Neste meio que parece garantir o anonimato, mas pelo qual todos os usuários deixam rastros, são hoje muitas as regulamentações e as ferramentas para se chegar até um suspeito --ao contrário do que acontecia há cerca de uma década, quando as próprias empresas de tecnologia serviam de obstáculo para as investigações. Estamos falando, por exemplo, de infiltrações virtuais, de softwares que identificam automaticamente pornografia infantil, do monitoramento do conteúdo baixado e visualizado por suspeitos, do afastamento de sigilo nas trocas de mensagens privadas.

Foi via acesso a uma dessas mensagens que Valdemar Latance Neto, delegado de Polícia Federal, leu uma conversa que dificilmente esquecerá. Quando cuidava da unidade de inteligência da delegacia da PF em Sorocaba (SP), um suspeito perguntou a outro que pomada deveria usar em uma criança abusada. O interlocutor deu a dica e o alertou para ter cuidado, pois o pediatra poderia desconfiar de algo. Nisso o primeiro homem respondeu que era apenas um plano do que viria a fazer, pois sua mulher ainda estava grávida de oito meses.

“Houve muita especialização nos últimos anos nessa área. As investigações são técnicas, precisamos entender sobre tecnologia. E também saber lidar com o frequente contato com esses arquivos e informações. Posso dizer tranquilamente, por experiência própria, que não é fácil. Tem imagens que me assombram até hoje”, diz o delegado.

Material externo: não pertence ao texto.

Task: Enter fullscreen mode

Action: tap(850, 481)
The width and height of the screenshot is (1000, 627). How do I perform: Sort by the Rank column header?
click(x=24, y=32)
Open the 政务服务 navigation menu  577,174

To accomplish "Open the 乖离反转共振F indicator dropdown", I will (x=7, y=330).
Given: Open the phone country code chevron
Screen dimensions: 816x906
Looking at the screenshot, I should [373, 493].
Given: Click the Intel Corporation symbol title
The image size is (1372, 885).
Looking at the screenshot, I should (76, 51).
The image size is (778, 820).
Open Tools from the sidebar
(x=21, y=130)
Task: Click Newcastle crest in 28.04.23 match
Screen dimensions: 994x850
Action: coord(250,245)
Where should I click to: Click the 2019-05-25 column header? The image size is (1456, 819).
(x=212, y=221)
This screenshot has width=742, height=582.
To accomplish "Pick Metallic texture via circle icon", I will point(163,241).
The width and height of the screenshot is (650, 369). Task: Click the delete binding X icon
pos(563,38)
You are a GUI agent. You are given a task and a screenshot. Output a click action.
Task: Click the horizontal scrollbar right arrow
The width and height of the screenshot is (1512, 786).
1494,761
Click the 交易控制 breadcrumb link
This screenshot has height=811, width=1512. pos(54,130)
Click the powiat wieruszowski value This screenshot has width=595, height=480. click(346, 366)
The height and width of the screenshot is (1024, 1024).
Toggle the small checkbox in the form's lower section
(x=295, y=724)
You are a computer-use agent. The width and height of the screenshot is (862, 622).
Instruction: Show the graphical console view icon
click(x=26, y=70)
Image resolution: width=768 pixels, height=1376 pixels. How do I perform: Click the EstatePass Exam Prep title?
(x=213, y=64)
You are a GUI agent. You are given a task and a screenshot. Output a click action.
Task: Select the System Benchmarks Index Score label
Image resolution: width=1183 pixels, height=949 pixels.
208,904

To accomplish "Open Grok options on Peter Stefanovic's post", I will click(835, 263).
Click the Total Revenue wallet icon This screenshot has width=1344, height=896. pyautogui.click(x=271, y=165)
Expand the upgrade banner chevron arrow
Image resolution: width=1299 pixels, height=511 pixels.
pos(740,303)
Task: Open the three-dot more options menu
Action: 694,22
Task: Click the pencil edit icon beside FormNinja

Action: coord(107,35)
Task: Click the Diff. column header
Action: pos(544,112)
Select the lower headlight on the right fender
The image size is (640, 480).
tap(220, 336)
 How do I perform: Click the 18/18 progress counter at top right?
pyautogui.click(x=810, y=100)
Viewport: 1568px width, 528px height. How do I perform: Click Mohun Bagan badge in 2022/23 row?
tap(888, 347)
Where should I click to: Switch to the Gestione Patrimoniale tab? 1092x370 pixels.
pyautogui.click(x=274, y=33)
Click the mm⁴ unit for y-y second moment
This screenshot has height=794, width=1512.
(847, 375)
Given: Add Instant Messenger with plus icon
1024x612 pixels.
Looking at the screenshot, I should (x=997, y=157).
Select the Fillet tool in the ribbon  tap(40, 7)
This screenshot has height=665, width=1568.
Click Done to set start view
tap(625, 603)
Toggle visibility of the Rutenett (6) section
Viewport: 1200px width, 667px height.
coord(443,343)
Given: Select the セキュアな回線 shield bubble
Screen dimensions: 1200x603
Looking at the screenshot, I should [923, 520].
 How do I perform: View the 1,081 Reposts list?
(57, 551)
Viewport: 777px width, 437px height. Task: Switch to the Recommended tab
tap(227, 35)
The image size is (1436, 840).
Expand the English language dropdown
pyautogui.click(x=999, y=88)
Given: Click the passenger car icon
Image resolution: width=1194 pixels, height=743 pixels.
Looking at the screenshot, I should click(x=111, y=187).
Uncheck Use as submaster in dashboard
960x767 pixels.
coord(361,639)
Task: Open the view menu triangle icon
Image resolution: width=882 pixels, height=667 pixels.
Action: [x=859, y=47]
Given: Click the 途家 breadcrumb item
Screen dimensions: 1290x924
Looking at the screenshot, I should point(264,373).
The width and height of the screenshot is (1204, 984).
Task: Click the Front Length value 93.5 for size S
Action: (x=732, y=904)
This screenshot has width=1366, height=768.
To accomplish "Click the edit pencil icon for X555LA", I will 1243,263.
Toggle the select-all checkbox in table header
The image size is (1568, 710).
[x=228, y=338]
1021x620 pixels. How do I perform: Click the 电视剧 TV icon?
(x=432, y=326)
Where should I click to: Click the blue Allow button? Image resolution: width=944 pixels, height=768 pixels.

Denúncias de pornografia infantil na internet podem ser feitas no site da Safernet, que analisa as informações e as encaminha para as autoridades competentes. Pelo telefone, a opção para crimes sexuais contra crianças e adolescentes é o Disque 100, ligado ao Ministério dos Direitos Humanos. Na página da ONG Childhood Brasil, há o contato de diversas instituições que podem ser acionadas por aqueles à procura de atendimento.